As I think back over the years I spent in Westerheim and the years I was connected with the Westerheim congregation, I think of all the wonderful things that I could say about experiences I had. One thing that stands out above all else is that no one was ever questioned about qualifications for the use of the church facilities. The church was always open, and if someone needed a final resting place there were no barriers to use of the Westerheim cemetery.”

The following excerpt was written by Haldur G. (Jimmie) Johnson, another member of the committee:

“My father, Arngrimur Johnson, and my mother (Johanna Johnson) got to the USA from Iceland in 1876. They first spent a month on a sailing ship bound for England and then took a steamer to the USA. Their destination was Gunnlauger Petersson’s homestead near Nordland (the name of Minneota at that time). When they got as far as St. Paul, my dad was broke, and he worked for a month there on a sewer project. He then bought a ticket to St. Peter, not knowing for sure where Nordland was. At St. Peter he was broke again but, with the help of John Lind, later governor of Minnesota, he got money for a ticket to Nordland on the Winona and St. Peter Railroad.

Upon his arrival here, he was disappointed. All desirable land had been taken up either by homesteaders or squatters. There was 80 acres south of Riverside farm which was open for filing, but my father wanted 160 acres. He and my mother spent the first winter in a dugout on the vacant 80 acres and in the spring homesteaded in Lincoln County, 1/1/2 miles northeast of where Ivanhoe now is. The filing fee for a homestead was $5.00 and my father and another Icelander walked to Redwood Falls in the wintertime to the land office.

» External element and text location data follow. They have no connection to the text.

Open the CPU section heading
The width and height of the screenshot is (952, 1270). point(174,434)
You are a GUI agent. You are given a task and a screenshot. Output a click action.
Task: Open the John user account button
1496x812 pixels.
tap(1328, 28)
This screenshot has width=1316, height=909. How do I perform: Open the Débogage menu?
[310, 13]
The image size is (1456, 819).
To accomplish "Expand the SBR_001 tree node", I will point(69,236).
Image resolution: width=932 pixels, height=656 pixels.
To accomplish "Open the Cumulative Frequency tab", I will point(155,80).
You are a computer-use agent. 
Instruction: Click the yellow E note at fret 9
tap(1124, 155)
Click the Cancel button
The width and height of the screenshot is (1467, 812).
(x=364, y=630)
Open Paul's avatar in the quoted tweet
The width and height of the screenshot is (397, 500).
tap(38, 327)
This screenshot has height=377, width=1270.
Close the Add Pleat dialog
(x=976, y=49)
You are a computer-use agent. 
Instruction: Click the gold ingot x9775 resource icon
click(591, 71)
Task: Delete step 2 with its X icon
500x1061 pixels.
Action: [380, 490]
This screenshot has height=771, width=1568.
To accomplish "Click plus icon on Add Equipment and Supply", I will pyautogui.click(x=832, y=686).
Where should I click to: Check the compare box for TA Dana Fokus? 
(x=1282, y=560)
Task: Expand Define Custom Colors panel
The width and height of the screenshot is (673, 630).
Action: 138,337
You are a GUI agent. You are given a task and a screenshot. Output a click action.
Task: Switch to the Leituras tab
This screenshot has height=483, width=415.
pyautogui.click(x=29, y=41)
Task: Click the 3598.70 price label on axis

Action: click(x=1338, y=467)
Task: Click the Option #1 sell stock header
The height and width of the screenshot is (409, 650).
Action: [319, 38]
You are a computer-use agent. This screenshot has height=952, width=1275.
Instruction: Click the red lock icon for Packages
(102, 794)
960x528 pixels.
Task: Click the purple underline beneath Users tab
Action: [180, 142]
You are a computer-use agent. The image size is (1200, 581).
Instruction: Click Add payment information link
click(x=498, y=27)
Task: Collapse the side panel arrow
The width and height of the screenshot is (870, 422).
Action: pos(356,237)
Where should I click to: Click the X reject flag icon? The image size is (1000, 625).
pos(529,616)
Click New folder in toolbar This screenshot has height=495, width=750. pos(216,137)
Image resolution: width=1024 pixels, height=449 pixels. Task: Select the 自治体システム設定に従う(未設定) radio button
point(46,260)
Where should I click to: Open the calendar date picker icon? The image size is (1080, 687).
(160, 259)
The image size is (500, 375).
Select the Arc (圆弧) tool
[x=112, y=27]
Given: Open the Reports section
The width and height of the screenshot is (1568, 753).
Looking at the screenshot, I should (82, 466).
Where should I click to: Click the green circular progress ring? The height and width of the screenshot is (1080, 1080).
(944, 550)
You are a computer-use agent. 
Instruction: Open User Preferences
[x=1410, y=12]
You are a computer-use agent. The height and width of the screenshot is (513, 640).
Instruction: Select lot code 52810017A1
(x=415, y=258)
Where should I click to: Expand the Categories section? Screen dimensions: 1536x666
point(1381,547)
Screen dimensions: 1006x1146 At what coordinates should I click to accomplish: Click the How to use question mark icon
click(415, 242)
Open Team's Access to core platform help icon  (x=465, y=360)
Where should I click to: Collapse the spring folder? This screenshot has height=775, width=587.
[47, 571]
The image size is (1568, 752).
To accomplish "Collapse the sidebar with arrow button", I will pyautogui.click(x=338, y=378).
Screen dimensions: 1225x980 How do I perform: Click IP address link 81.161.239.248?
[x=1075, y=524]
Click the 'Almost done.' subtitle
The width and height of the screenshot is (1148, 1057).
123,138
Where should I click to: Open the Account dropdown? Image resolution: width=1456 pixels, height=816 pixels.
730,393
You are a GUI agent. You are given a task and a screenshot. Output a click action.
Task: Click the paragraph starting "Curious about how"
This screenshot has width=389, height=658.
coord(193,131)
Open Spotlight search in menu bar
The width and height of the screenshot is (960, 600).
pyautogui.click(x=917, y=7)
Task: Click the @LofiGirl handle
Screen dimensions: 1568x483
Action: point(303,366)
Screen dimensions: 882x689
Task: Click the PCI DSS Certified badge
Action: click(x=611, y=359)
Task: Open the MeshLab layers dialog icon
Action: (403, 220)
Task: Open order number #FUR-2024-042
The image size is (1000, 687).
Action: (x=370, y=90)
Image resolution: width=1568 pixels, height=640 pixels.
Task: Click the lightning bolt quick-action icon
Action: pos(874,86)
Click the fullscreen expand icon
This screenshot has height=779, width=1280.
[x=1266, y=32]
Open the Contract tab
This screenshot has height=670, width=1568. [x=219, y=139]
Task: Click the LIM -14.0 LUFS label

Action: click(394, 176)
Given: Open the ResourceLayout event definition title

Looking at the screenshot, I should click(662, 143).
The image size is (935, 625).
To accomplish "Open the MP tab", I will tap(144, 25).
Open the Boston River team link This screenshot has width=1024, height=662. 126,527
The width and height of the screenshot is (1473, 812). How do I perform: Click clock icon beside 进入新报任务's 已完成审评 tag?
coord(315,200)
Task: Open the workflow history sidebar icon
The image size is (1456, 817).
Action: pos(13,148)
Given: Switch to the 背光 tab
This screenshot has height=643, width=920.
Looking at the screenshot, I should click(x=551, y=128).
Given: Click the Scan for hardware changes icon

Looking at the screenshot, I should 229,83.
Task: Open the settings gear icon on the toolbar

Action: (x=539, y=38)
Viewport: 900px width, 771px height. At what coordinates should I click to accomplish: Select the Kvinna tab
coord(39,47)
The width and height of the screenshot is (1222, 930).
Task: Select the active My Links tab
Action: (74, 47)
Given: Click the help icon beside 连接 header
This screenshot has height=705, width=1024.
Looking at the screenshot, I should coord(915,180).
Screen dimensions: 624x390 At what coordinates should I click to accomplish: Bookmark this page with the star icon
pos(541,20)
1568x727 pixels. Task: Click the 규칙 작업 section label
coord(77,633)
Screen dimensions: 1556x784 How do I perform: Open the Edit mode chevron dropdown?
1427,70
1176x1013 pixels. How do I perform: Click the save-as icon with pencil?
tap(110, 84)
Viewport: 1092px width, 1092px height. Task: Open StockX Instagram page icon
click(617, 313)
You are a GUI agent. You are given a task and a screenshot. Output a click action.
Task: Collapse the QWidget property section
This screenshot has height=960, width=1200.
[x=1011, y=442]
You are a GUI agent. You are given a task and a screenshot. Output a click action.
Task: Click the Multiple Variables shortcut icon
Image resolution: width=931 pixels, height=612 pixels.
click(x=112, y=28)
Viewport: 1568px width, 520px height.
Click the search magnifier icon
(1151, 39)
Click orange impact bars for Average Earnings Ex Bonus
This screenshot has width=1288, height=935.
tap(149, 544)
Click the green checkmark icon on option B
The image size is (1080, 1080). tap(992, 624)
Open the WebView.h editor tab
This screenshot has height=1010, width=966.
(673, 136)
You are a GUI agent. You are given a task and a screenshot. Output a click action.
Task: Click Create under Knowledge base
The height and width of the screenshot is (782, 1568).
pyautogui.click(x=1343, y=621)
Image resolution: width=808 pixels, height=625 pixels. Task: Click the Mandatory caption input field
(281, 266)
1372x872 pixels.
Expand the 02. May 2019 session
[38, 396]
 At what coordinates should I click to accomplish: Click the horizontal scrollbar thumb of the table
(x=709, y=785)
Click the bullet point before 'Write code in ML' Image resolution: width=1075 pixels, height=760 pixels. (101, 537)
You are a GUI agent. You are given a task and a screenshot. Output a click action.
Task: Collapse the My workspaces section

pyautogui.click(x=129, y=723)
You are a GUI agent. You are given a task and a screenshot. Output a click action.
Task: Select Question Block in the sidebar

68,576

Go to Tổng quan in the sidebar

G.S. Sigurdson (Jim) had a homestead next to dad’s quarter, and dad later bought it. I was born in our homestead home in 1882. In 1900, this farm was sold and we bought the homestead of my mother’s brother, Einar Johnson, which was halfway between Minneota and the present site of Ivanhoe, about 8 miles in a direct line. We moved in the fall of 1902, and that is the first I knew anything about St. Paul’s Church. However there had been and was a congregation in Lincoln County and they were meeting in a building that the Icelandic Literary Society had built in the early 1880’s. They held services in that building until they built a church in about 1903, where we see it today. This Icelandic literary building was a mile south and 3/4 of a mile west of the present church location in the Limestone Township. We had first lived in Royal Township, west of Limestone, and then in the northwest part of Limestone. The early Lincoln County church just met and didn’t have any expenses to speak of except hiring the minister. They likely paid something for the use of the building. The same minister served Lincoln County, Minneota, Westerheim and Marshall. Many of the services were in Icelandic.